Kere y
Ketib son dos palabras arameas en forma de participio empleadas por los
masoretas para distinguir el texto puntuado o vocalizado del texto sin puntuar del Antiguo Testamento.
Ketib "escrito" o "lo que está escrito", designa la forma original del texto del Antiguo Testamento en el que las palabras estaban representadas por sus consonantes solamente;
kere "leído" o "lo que es leído" se refiere al texto vocalizado completamente. Del
ketib es necesario decir sólo que procuraba representar la forma en la que todas las
Escrituras hebreas estaban escritas (sin vocales) por sus autores y que fue adoptado como el texto autorizado, no siendo permitida alteración en las palabras o letras. El
kere sirve a dos propósitos principales. Proporciona la lectura o pronunciación exacta de las palabras perfectamente claras al insertar sus vocales y se usa para corregir los posibles errores que, tal vez desde el mismo principio, se observaron en el
ketib o texto tradicional. Ya que el segundo propósito no se puede obtener por la introducción de notas en el cuerpo del texto, las divergencias del
kere sobre el
ketib se señalaron en el margen por métodos característicos, que se pueden observar en cualquier copia actual de la Biblia hebrea. Como ayuda para su entendimiento, varias ediciones modernas contienen una clave masorética.
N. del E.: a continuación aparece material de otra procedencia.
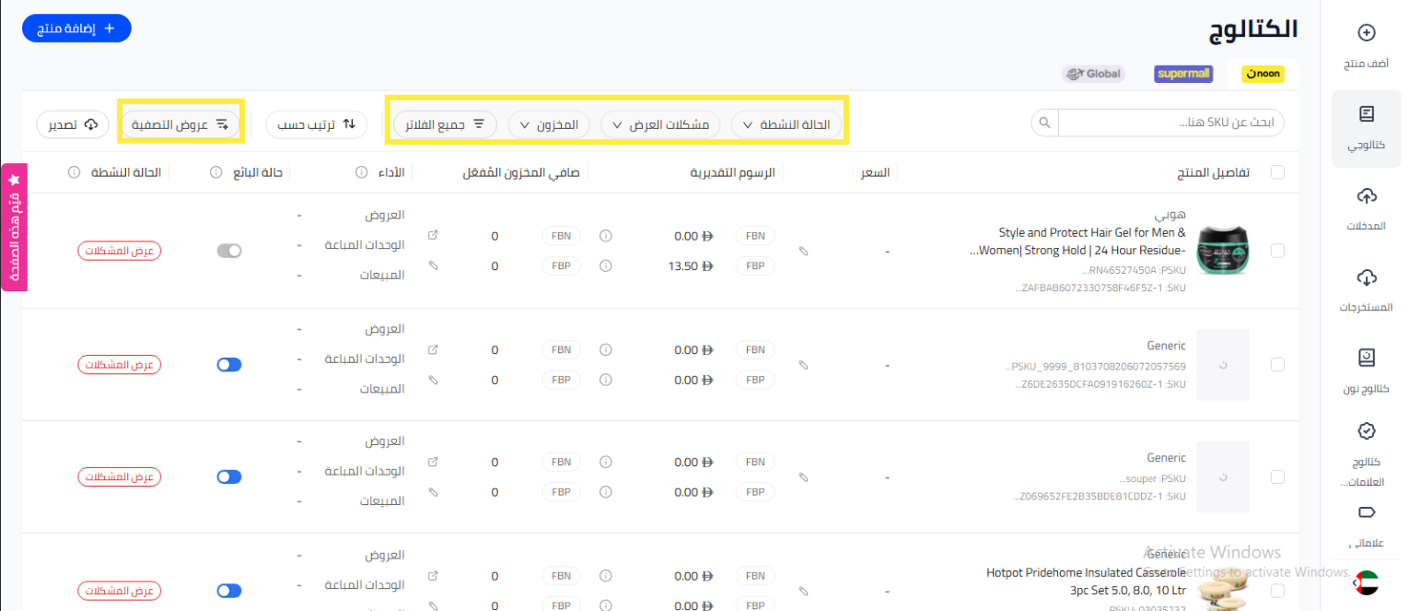
Task: Expand the مشكلات العرض filter dropdown
Action: point(660,124)
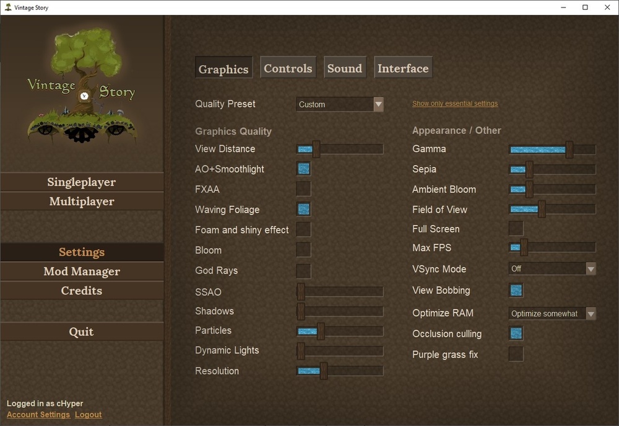Enable Full Screen mode
Screen dimensions: 619x426
tap(516, 229)

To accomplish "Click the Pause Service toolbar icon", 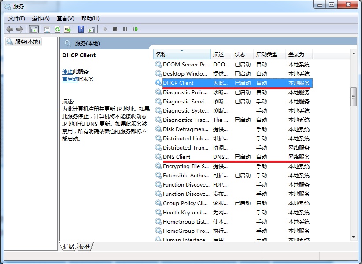I will 125,29.
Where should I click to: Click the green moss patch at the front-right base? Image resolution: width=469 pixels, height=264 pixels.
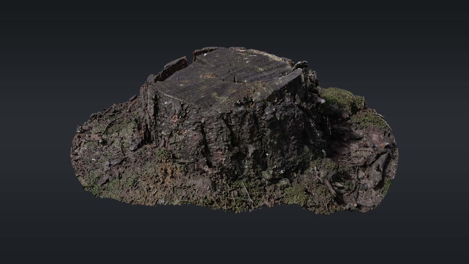click(295, 194)
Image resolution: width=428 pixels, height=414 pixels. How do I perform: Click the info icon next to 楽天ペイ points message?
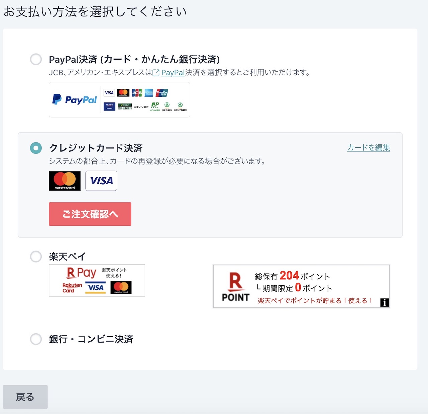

El kere, cuando es citado en el margen, no siempre tiene como propósito sustituir al ketib o lectura oficial. A veces meramente recoge una lectura variante tradicional. Ni, por otro lado, es el ketib un texto inmutable como si fuera infalible. El texto oficial (autorizado poco después de la destrucción de Jerusalén en el año 70 d. C.), fue escogido no porque fuera perfecto sino porque se pensaba que era el más correcto y porque se estimaba necesario que hubiera un solo arquetipo. Esto se demuestra por el hecho de que las peculiaridades accidentales de la copia escogida quedaron retenidas y todavía permanecen. Por otro lado, los masoretas o editores judíos no establecieron ni procuraron influenciar el kere o la lectura tradicional al marcar los signos vocálicos. La forma recibida de las palabras retrocede a varios siglos antes de que los masoretas comenzaran su obra. Fue perpetuada principalmente en los servicios de las sinagogas y, por supuesto, sin la pronunciación de las palabras el ketib mismo no habría podido ser preservado.